Jihae Shin is a good and complient student, she remembers everything well and obediently imitates what she is told.
“Brava”, the teacher cries, “but that coloratura (they are rehearsing ‘Caro nome’ from Rigoletto), it has to be different! You shouldn’t accentuate that “haha haha haha”, that’s what Reinild (the pianist Reinild Mees, who not only accompanies but also physically takes part in all the lessons) is doing. That has to come from the piano, but you have to glide over it smoothly, you have to show off your technique. And don’t forget your smile, your lips, your lips…”.
She demonstrates and everything falls back into place. Just like a little later with ‘Ah! non credea mirarti’ from La Sonnambula. The pupil does a fantastic job, but it is only when the teacher is talking that emotion strikes hard.
How do you find it, teaching? And: isn’t it terribly tiring? “I love it. Not every good singer is a good teacher, but I think I am doing well. It is a fact that many of my pupils go really far and I am proud of that.
“You cannot compare a master class with real teaching, of course, but even then you hope that you can convey something essential. Something that sticks. And, above all, helps. I often attend master classes given by my colleagues, that way I also learn something myself. I am still eager to learn.”

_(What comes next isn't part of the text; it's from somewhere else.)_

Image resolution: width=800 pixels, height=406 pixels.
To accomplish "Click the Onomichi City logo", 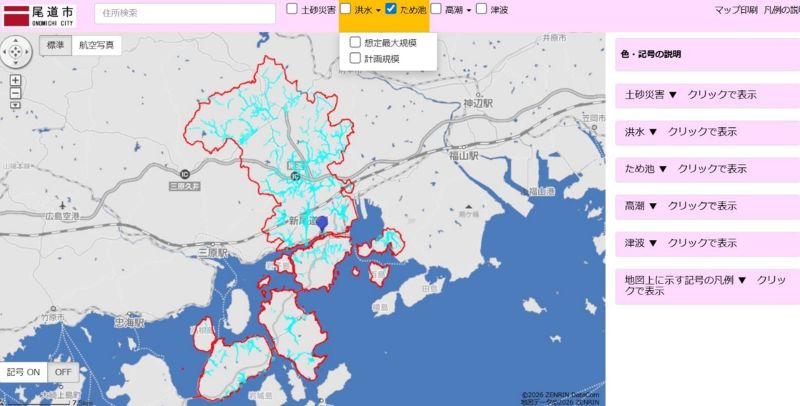I will pyautogui.click(x=40, y=14).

Look: it’s not just about the voice. Or the talent, hard work and/or charisma. It’s about the whole picture. Good looks are a bonus of course, but for me you have to convince me with your voice and not with your looks. On the other hand… Yesterday I saw Il Matrimonio Secreto by Cimarosa, with really fantastic young singers who also looked their roles. An ideal situation.
There are few really good teachers and singers have sadly become disposable. The only thing that matters is the competition, but there is also a lot of fear. Because if you don’t want to do something or don’t do it as expressely wished for, there are dozens if not hundreds of others who are already lining up to take your place. I’ve experienced auditions where the singer was told: you’re really great, but there are many more who are just as great as you are, next!”
How do you feel about the many competitions out there? “I think they are very important. Without a doubt. You really can’t do without them. If you want to profile yourself as a young singer, if you want to show yourself, you have to. And sometimes you hop from one competition to another in the hope of winning and being discovered.
What doesn’t help is that many of the competitions can’t decide who they are actually meant for. Do they want to be a career stepping stone for young and starting singers or do they want to provide the already establishedsingers with a bit more fame and better roles?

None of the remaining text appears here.